Scuola Grande di San Rocco: Campo San Rocco; nur wenige Schritte von der Santa Maria dei Frari. T. 523 48 64. Einlaß von 9-13h, an Wochenenden 10-16h. Die am reichsten bestückte Scuole Venedigs. Mit etwa fünfzig seiner Werke entpuppt sie sich als Huldigungsstätte für das Schaffen Tintorettos. Errichtet wurde die Scuola zu Beginn des 16. Jhs, teilweise finanziert von reichen venezianischen Bankern, die sich auf diese Weise vor der Pest zu schützen hofften. Schon die von korinthischen Säulen gegliederte Fassade weiß zu gefallen.

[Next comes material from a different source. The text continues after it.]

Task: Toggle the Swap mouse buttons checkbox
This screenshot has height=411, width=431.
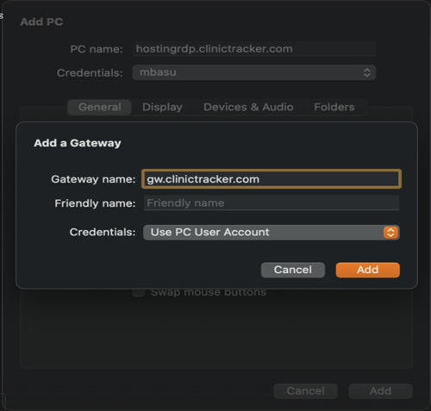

Um nicht lange um den heißen Brei zu reden: das Meisterwerk aller Meisterwerke, die »Kreuzigung«, hängt im ersten Obergeschoß in einem riesigen Saal. Kein Kunstfreund, der hier nicht ins Schwärmen geriete! Tip: sich die Gemälde im Erdgeschoß für den Schluß aufheben, um ganz unverbraucht und unvoreingenommen besagter »Kreuzigung« gegenüberzutreten. Die künstlerische Schockwirkung ist garantiert! Dieses Gemälde strahlt Kraft und intensive Dramatik in einem bisher unbekanntem Maß aus: die Farben, ja der Geruch des Todes; der schwer dräuende Himmel, dessen Licht als Kontrast die Morbidität der Szene immerhin etwas auflockert. Fast genial zu nennen, die perspektivischen Effekte und die außerordentliche Raumwirkung. Rhythmus und Farbgebung sind auch nebenan, im »Aufstieg zum Kalvarienberg«, bemerkenswert, besonders wegen der gezackten Linienführung. Dagegen wirkt die Szenerie in »Christus vor Pilatus« wie erstarrt. Decke und Seitenwände des weitläufigen Saals wurden von Tintoretto eigenhändig mit Episoden aus dem Alten Testament bemalt. Nicht entgehen wird einem sicherlich die »Mariä Verkündigung« Tizians und das Jugendwerk Tiepolos, »Die Engel besuchen Abraham«. Im Erdgeschoß schließlich ein ganzer Zyklus bildlicher Umsetzungen des Neuen Testaments von der Hand Tintorettos (u.a. »Die Flucht aus Ägypten« und »Die Anbetung der drei Weisen aus dem Morgenland«).


Der Scuola gegenüber die bescheidene San Rocco-Kirche, wo die Gebeine des Hl. Rochus ihre letzte Bleibe gefunden haben.